- Born: January 1, 1852 Richmond, Virginia
- Died: July 3, 1894 (aged 42) Washington, DC
- Education: Howard University
- Occupation: Physician
- Known for: 19th-century African-American physician

= Georgianna Rumbley =

19th-century African-American woman physician

Georgianna A. Rumbley (January 1, 1852 – July 3, 1894) was a 19th-century medical doctor, and one of 115 Black women licensed to practice medicine in the United States; the number would decline significantly into the 20th century.

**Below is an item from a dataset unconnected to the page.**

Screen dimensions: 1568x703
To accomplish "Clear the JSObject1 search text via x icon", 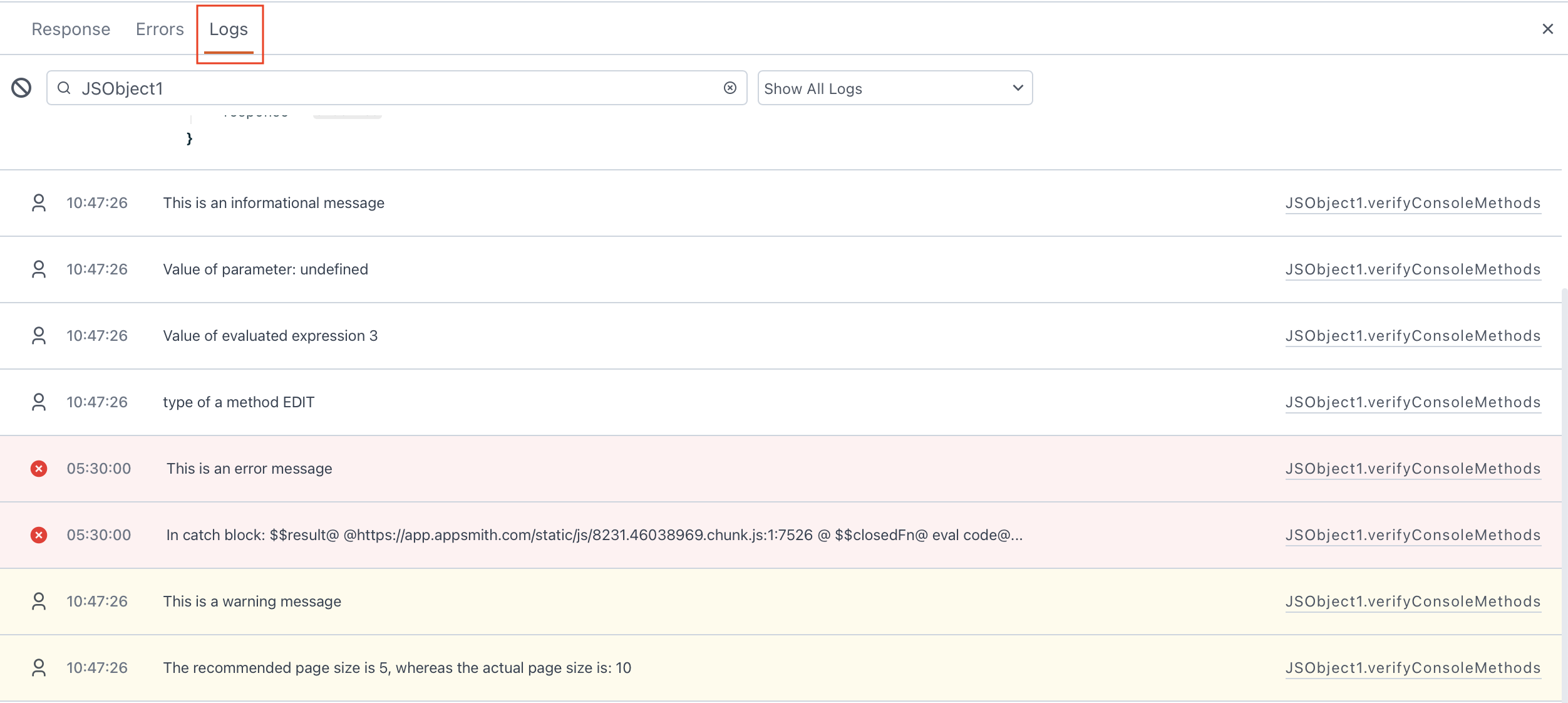I will click(x=730, y=88).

== Early life and education ==
Georgianna Rumbley was born in Richmond, Virginia, the daughter of Elizabeth Doker Rumbley (1822-1860) and George Rumbley (1816-1905). She had three older sisters, Susan Rumbley (c1838-?), Sarah Adelaine Rumbley Crawford (1843–1886) and Mary E. Rumbley (1849-?). She graduated from the Howard University normal and musical departments, attending from 1870 to 1874. She then attended the Howard University Medical College (now the College of Medicine) from 1877 to 1879, and again 12 years later from 1891 to 1894. She graduated with an M.D.

== Career ==
Records of her are scant, but she may be the "Georgiana" Rumbley who is listed as a teacher in Cedar Grove, North Carolina in 1868, when she would have been 16. The records show that she had not arrived by the time of the listing, so she may not have gone at all. That same year she is also listed with the two-n spelling as a teacher in Hillsborough, North Carolina, eight miles away, with no record of her having gone in person. Her name is occasionally spelled Georgiana with one "n" in newspapers as well, although it was listed with two in her graduation documents.

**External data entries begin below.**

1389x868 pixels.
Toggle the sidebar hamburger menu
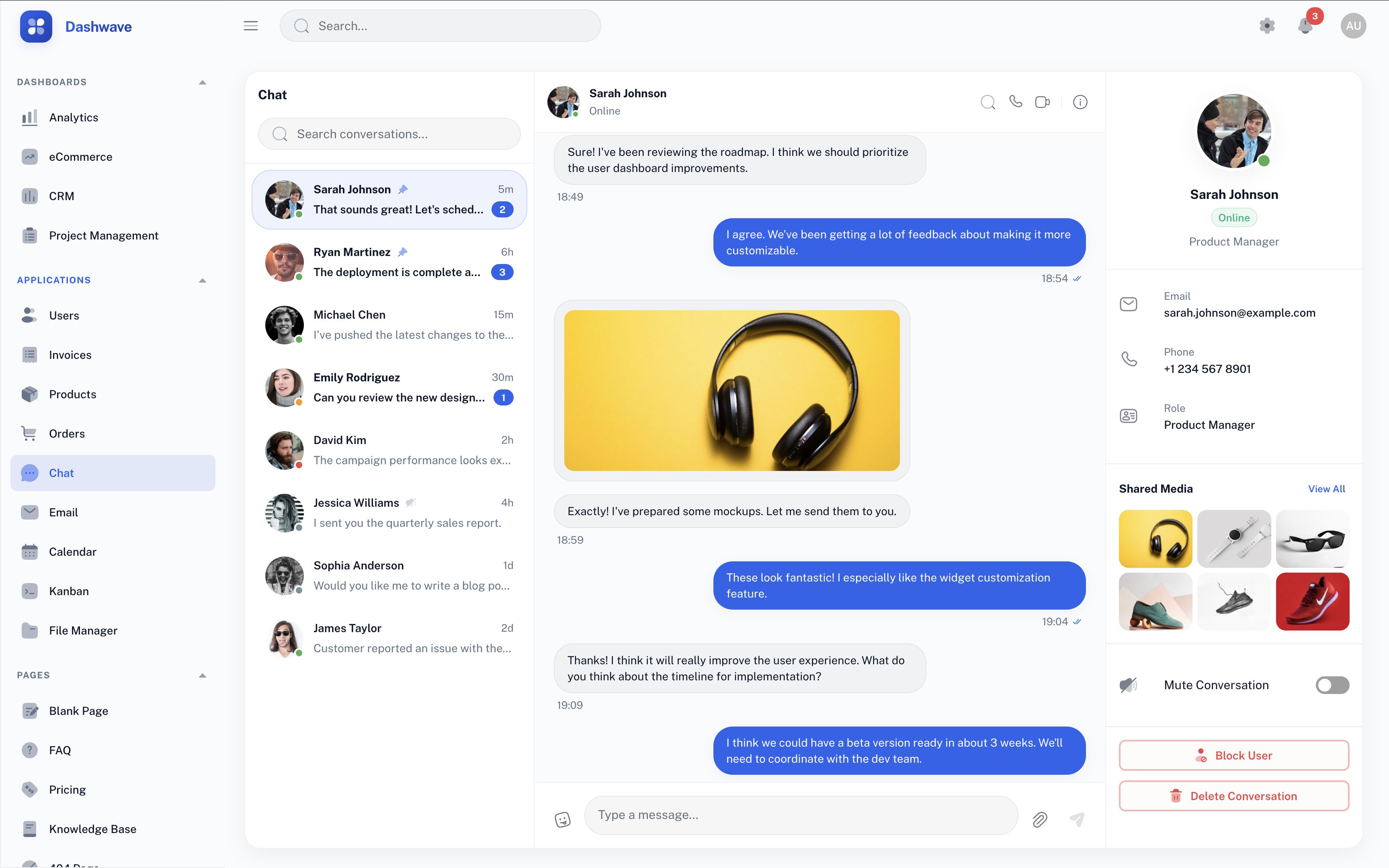pyautogui.click(x=250, y=26)
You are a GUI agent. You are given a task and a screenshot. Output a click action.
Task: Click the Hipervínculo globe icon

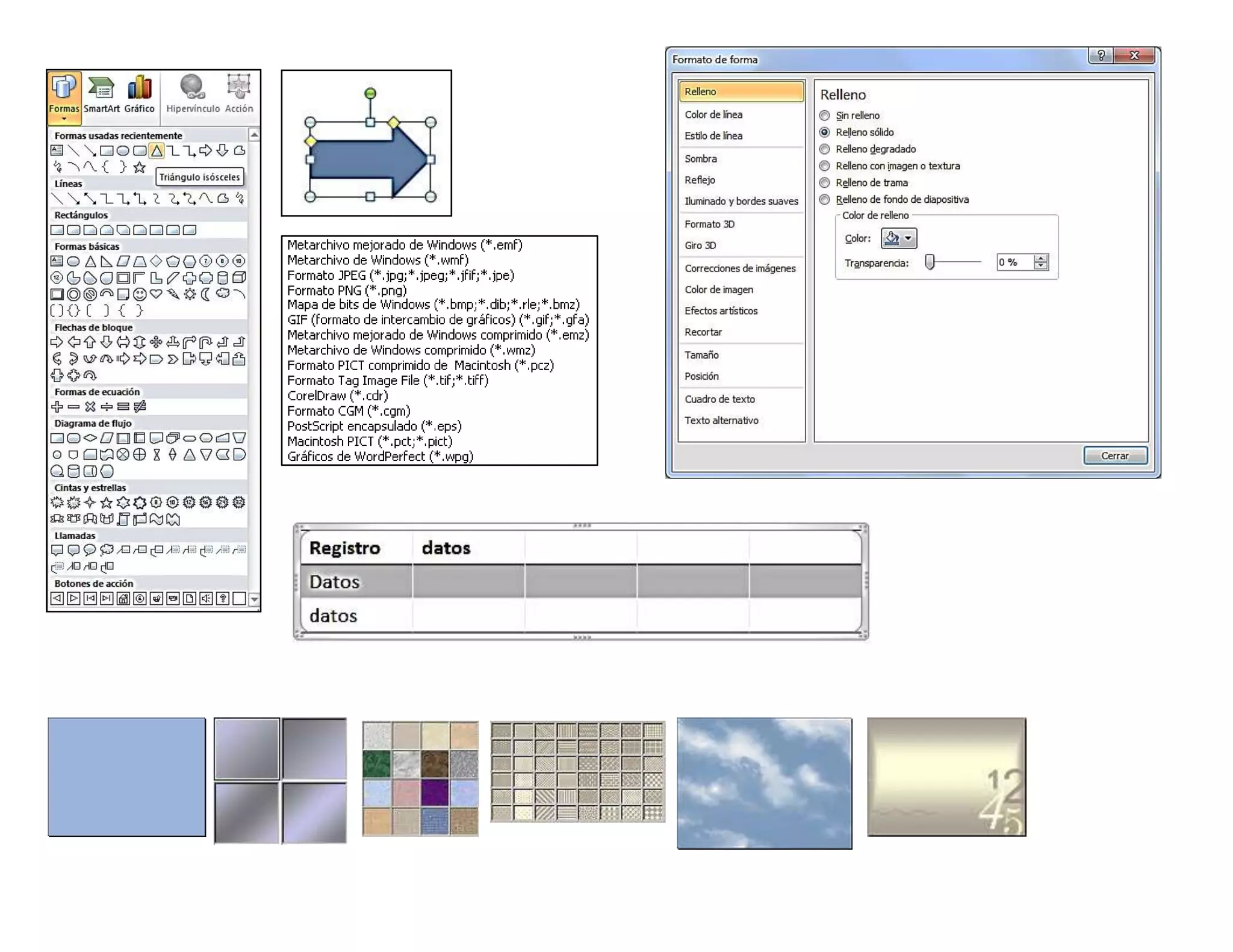coord(193,88)
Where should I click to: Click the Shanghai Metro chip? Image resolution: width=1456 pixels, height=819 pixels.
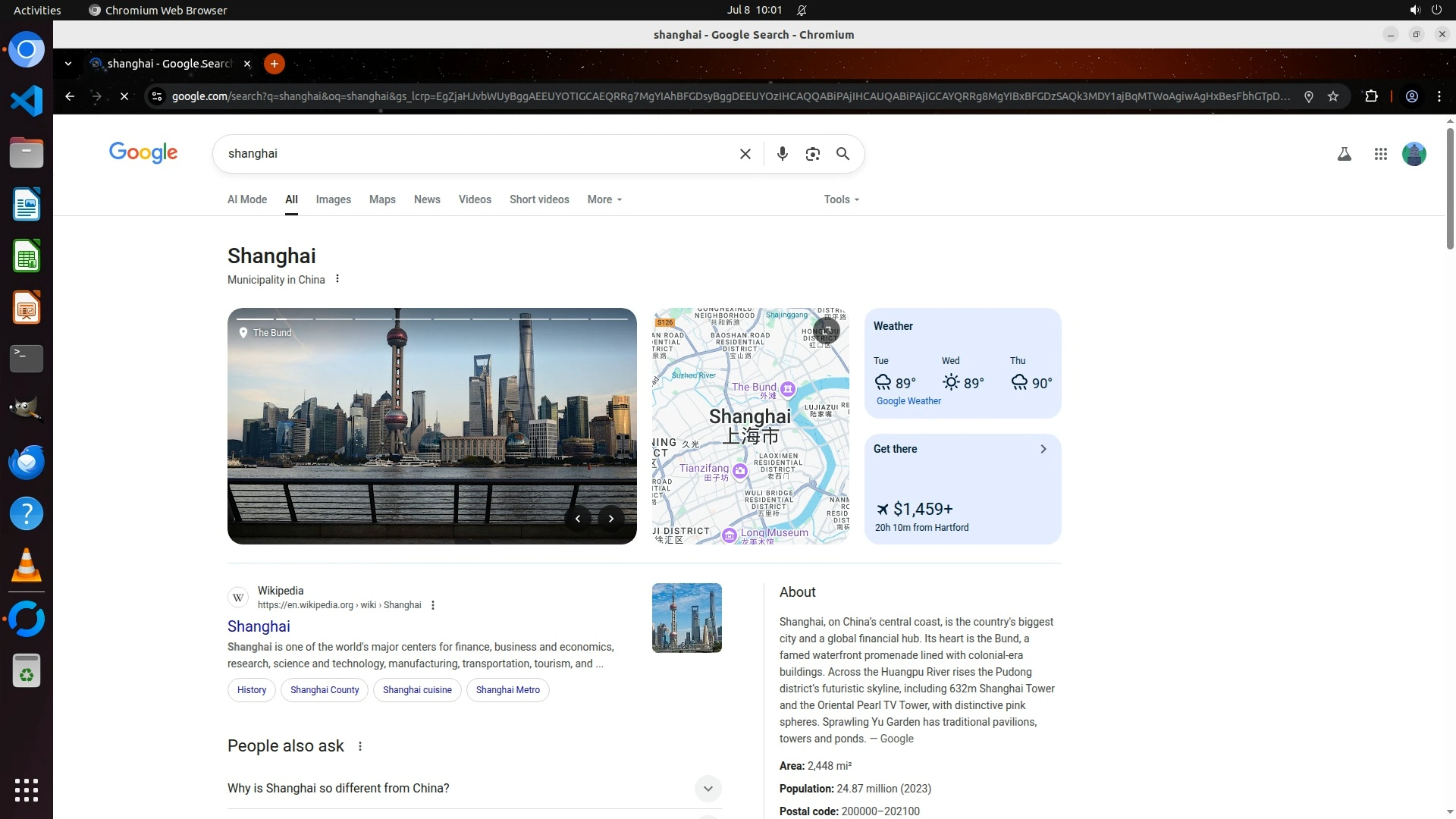507,690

Her name appears twice as a Presbyterian home (meaning within the U.S.) missionary teacher in the second annual report from the Freedmen's Department of the Presbyterian Committee of Home Missions, listing her as Mrs. and living in Florence, Alabama.

== Personal life ==
There is no record of her marriage (she is incorrectly listed on Ancestry as married to John Richard Bailey and her records are confused with Annie E. Bailey), but Lamb lists her as a widow. Rumbley died of diabetes on July 3, 1894, in Philadelphia, Pennsylvania. The executor of her will was Howell L. Goins, who is mentioned in a letter to Booker T. Washington as a person he would have known.